# [What is required]
Whenever the word "computer" appears in a line of the data below, copy that line.

(Stored records)
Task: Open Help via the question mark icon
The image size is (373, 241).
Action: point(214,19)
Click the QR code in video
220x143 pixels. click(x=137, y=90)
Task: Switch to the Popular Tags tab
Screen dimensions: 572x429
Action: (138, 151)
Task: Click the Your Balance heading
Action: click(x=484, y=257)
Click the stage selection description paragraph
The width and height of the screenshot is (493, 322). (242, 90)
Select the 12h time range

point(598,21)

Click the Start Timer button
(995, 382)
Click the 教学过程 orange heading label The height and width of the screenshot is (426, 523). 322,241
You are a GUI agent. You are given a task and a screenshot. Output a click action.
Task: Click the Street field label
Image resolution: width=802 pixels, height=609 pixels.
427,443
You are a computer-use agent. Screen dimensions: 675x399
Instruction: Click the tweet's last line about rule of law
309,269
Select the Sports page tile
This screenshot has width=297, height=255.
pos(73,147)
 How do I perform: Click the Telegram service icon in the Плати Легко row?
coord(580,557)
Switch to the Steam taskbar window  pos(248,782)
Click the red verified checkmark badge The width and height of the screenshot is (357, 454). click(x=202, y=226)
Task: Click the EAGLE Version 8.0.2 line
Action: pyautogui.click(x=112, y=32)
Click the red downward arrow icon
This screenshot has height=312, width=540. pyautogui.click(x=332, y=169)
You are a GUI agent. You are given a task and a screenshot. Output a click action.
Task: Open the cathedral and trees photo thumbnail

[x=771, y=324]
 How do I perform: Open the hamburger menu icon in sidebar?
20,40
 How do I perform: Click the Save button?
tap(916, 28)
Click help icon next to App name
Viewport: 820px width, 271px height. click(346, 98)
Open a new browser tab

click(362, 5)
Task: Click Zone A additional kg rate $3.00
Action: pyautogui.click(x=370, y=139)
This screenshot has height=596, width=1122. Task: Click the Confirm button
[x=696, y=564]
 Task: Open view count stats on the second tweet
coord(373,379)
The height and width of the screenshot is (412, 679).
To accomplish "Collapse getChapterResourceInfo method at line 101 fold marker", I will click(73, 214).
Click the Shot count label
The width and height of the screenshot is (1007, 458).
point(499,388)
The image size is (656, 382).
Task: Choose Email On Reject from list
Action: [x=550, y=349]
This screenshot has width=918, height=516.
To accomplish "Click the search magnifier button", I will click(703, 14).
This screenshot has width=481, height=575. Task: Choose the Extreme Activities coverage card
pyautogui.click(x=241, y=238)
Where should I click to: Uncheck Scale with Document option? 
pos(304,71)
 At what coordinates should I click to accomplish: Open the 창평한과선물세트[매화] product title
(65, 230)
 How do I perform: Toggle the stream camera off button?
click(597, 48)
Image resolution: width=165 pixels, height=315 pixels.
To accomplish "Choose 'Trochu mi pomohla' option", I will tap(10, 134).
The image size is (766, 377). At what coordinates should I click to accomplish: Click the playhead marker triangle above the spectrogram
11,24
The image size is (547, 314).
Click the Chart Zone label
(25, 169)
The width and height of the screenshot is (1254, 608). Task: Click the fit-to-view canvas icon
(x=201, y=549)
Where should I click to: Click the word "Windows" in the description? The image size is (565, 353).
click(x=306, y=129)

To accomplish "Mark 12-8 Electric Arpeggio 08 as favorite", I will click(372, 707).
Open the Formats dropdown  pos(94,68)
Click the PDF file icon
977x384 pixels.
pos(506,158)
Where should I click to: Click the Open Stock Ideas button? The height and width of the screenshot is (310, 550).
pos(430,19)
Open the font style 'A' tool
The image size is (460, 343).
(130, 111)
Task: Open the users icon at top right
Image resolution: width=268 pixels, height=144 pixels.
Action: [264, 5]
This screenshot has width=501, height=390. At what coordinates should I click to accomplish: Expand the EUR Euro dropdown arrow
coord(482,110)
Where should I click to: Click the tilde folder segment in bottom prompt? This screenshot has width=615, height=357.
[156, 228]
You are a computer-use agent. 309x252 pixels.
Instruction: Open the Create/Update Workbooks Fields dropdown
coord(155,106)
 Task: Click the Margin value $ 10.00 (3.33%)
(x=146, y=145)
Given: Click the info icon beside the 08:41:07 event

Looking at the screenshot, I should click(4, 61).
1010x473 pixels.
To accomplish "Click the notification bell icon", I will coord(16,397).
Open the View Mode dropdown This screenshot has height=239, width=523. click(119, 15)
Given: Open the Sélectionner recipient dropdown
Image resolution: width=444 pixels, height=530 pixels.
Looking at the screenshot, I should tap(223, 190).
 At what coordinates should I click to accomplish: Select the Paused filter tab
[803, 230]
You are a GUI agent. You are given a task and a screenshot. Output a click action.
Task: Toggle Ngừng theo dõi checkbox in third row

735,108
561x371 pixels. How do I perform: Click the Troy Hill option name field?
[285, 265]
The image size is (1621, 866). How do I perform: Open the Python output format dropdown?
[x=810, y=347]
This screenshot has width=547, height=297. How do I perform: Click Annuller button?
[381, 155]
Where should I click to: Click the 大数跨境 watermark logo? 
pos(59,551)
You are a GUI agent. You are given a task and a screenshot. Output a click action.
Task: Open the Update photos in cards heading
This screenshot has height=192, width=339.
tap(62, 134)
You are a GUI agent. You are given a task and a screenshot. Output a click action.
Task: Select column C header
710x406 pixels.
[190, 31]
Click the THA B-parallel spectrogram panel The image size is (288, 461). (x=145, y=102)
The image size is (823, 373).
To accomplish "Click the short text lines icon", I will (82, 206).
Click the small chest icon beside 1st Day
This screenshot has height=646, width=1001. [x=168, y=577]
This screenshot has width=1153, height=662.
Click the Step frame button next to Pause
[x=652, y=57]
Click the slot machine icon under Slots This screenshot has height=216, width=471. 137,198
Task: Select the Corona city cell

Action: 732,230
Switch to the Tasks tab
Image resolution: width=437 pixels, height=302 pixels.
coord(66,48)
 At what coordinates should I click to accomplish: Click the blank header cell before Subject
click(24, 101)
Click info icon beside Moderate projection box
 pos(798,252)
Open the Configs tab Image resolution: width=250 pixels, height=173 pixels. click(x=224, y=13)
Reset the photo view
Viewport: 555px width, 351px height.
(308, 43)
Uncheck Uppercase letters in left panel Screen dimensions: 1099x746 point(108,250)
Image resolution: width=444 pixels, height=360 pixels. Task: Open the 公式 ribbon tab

# [Solution for this exercise]
You are a computer-use agent. Screen dimensions: 675x399
You are a computer-use agent. 309x252 pixels.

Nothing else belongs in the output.